The President and the Judge



In an extremely rare occurrence on Wednesday, Nov. 21, Supreme Court Chief Justice John Roberts publicly rebuked Donald Trump, who called another judge an “Obama judge” after that judge made a decision Trump disliked. “We do not have Obama judges or Trump judges, Bush judges or Clinton judges. What we have is an extraordinary group of dedicated judges doing their level best to do equal right to those appearing before them. The independent judiciary is something we should all be thankful for,” Roberts said.

The exact significance of Roberts’ words lies not only in the fact that he presides over the highest level of judicial authority in America, but also in the fact that he was appointed to the Supreme Court by former President George W. Bush; Roberts would not, therefore, normally be considered a political opponent of a Republican president.

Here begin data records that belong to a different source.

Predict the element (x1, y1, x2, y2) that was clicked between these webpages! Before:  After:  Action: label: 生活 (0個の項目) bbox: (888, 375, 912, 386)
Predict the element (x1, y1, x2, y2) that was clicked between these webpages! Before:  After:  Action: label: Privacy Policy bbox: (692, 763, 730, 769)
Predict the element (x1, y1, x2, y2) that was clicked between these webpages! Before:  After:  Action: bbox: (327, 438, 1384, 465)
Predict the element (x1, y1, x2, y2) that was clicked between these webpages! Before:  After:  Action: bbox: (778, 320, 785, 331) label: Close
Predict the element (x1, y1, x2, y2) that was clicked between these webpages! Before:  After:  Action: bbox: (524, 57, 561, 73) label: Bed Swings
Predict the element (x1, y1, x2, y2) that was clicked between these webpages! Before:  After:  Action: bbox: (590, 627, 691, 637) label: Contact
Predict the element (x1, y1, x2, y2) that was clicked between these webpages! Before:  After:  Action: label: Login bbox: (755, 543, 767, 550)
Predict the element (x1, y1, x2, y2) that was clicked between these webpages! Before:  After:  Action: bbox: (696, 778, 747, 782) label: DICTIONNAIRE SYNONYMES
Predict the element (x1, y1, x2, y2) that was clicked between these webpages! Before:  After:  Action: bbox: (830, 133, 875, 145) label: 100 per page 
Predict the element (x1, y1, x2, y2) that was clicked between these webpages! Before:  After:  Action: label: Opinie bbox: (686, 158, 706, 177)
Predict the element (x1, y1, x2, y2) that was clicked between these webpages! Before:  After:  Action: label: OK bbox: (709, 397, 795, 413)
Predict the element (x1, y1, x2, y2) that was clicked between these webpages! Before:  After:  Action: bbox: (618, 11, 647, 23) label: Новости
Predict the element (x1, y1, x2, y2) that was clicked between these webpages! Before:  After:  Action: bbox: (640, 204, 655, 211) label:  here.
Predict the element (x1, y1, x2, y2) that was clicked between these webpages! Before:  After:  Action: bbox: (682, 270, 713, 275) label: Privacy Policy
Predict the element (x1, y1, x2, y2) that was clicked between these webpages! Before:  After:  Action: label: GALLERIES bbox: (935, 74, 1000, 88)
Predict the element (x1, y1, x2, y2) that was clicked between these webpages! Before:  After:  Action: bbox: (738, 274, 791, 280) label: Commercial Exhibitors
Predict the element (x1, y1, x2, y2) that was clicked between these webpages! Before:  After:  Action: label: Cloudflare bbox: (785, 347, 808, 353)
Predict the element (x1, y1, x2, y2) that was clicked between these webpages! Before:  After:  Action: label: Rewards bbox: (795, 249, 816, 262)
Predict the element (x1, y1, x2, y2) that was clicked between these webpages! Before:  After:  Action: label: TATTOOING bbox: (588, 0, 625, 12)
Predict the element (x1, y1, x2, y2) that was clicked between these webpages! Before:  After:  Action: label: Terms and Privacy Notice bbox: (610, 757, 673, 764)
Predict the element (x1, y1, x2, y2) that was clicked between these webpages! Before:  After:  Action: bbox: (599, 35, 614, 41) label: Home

In a broader sense, Chief Justice Roberts reminds us that a democracy does not just consist of electoral victories; it rests on the balance and separation of powers between the executive, legislative and judicial branches as well. This is a healthy reminder at a time when authoritarian personal power ratified by the ballot box, or “demotatorship,” is on a roll.*

*Editor’s note: The term “demotatorship” has been popularly used to describe a system whereby democratically elected leadership transforms into a life-long dictatorship, in which one party alone controls the justice, media and administrative processes.